What is pertinent here is that out of the trio of Bhat, Memon and Guru, two were associated with violent conspiracies to separate Kashmir from India, but Memon was associated with a wider communal polarisation that resists giving the country’s civilisational ethos its due eminence as the nation’s foundational ethos. Kanhaiya Kumar, who was admittedly present at Umar Khalid’s illegal function to protest the “Indian occupation” of Kashmir and the “judicial killing” of Afzal Guru and Maqbool Bhat on the JNU campus, seems to have switched effortlessly to a larger and potentially more lethal platform of instigating communal polarisation in the country.

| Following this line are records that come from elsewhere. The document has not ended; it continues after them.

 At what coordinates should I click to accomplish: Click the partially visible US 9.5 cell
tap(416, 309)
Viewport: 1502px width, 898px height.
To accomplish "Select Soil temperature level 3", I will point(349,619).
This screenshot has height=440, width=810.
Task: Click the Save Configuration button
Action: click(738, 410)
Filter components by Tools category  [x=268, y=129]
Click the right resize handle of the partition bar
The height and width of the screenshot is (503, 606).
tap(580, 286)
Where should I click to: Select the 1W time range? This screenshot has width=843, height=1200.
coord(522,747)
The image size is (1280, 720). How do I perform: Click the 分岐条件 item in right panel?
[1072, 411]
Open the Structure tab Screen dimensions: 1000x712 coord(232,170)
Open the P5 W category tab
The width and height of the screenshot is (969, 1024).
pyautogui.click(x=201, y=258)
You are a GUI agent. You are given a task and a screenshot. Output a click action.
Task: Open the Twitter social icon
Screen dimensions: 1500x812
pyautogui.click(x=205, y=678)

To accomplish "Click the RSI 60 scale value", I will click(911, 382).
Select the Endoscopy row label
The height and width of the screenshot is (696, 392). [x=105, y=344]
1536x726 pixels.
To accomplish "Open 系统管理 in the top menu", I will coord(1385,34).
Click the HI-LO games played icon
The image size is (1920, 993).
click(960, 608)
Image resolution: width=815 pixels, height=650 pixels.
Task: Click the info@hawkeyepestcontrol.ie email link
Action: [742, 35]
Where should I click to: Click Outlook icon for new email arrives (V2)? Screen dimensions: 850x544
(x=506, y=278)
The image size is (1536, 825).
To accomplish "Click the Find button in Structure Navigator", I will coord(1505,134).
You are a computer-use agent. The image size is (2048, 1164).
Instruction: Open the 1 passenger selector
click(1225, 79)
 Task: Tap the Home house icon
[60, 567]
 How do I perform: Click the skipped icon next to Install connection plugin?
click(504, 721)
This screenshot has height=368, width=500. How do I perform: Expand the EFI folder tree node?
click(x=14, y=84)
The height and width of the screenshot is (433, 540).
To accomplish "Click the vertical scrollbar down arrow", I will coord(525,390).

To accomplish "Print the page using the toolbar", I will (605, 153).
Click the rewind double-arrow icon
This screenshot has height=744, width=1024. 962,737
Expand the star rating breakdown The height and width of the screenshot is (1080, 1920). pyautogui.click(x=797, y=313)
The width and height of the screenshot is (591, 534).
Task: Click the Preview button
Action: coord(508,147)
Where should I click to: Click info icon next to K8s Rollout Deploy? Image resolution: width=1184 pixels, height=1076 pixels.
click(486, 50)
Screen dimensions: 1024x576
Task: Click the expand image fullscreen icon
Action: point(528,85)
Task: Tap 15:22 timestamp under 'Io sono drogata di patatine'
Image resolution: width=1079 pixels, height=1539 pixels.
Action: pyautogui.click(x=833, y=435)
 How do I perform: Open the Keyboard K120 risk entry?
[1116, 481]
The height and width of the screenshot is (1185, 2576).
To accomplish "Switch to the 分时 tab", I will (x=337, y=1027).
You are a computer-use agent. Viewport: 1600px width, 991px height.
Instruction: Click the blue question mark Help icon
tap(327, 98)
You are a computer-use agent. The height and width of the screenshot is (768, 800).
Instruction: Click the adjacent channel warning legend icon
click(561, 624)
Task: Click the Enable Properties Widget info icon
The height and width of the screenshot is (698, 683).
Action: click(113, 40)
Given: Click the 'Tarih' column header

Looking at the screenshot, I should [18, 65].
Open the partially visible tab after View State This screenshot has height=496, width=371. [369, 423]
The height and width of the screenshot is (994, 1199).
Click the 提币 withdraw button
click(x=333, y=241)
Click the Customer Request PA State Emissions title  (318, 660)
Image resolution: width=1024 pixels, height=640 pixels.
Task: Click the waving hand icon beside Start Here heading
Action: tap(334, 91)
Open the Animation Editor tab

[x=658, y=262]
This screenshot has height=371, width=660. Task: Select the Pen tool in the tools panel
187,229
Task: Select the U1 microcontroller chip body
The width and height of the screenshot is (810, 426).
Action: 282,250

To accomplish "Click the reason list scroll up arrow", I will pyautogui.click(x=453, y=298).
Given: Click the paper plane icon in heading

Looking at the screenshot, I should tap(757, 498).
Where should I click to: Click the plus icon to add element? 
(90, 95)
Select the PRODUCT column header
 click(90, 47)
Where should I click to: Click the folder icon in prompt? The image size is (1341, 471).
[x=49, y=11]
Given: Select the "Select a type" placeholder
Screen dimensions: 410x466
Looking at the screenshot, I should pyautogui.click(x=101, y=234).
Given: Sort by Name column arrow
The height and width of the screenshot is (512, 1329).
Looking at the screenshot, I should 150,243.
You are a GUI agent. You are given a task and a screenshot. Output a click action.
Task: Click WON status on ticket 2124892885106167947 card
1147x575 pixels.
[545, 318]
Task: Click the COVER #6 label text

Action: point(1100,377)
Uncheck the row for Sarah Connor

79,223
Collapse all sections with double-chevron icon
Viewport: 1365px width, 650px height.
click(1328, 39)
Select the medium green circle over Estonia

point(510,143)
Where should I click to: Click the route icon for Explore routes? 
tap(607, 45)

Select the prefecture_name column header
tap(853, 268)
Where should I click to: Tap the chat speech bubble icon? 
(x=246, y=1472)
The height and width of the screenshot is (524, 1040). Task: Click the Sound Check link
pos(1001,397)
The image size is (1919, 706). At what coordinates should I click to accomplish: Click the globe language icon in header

Clearly, he is being mentored by some very astute persons.

 

Now, as the adept rhetorician travels to help the beleaguered Communist parties in the elections in West Bengal and Kerala, the Election Commission would do well to monitor his speeches. Journalists who have been swooning over Kumar’s speech after being released on bail – actually just a string of one-liners bound in an overarching narrative of hostility towards the government and Prime Minister Narendra Modi – must already be feeling the deflation that follows a hangover as the Congress party, angered at the realisation that the ‘cult of Kanhaiya Kumar’ has pushed Mr Rahul Gandhi’s popular rankings further down, will ensure that he remains a communist mascot. This is bound to affect the internal coherence of current attempts at opposition unity.

 

It would be in order to note that while granting interim bail to Kanhaiya Kumar in the sedition case against him, Justice Pratibha Rani observed that JNU students, faculty members and authorities need to explain why peace eludes this prestigious institution. The February 9 function, touted as a ‘poetry reading’, was revealed by posters to be something else, which compelled the authorities to withdraw permission. Interestingly, this permission was sought on February 8, the same day former Delhi University lecturer S.A.R. Geelani booked the Press Club of India premises for his anti-India celebration of February 10. It seems difficult to believe that this is a coincidence.

 

Citing some of the objectionable slogans raised at JNU, the presence of persons with faces covered, and Kanhaiya Kumar’s claim to enjoy freedom of speech and expression under the Constitution, the judge observed that freedom is subject to reasonable restrictions and the student community needs to introspect about the posters of Afzal Guru and Maqbool Bhatt, which are visible in photographs of the incident. In a thinly veiled reprimand, she said the JNU faculty has to play a role in guiding students to the right path. In advice that will rankle long after this event is over and done, she said the faculty must discern the reason behind the anti-national views in the minds of students and find remedial measures so that such an incident does not recur.

 

In a stern indictment of the university and its faculty, the judgment asserts that the thoughts reflected in the slogans raised by some of the students of JNU who organized and participated in the February 9 programme, cannot claim protection under the fundamental right to freedom of speech and expression. On the contrary, the judge said, “I consider this as a kind of infection from which such students are suffering which needs to be controlled /cured before it becomes an epidemic”.

 

Forced to give an undertaking that he would not participate actively or passively in any anti-national activity and, as president of JNUSU, would make all efforts to control anti-national activities on the campus, the adroit All India Students Federation activist has reinvented his nationalism as a thinly-veiled mockery of Indian democracy and the freedom of expression. It is this derisive scorn of the Court, the Constitution, and the Nation that has won such rapturous applause from the armies of fellow travellers that emerged from every nook and cranny to anoint the new proletarian messiah.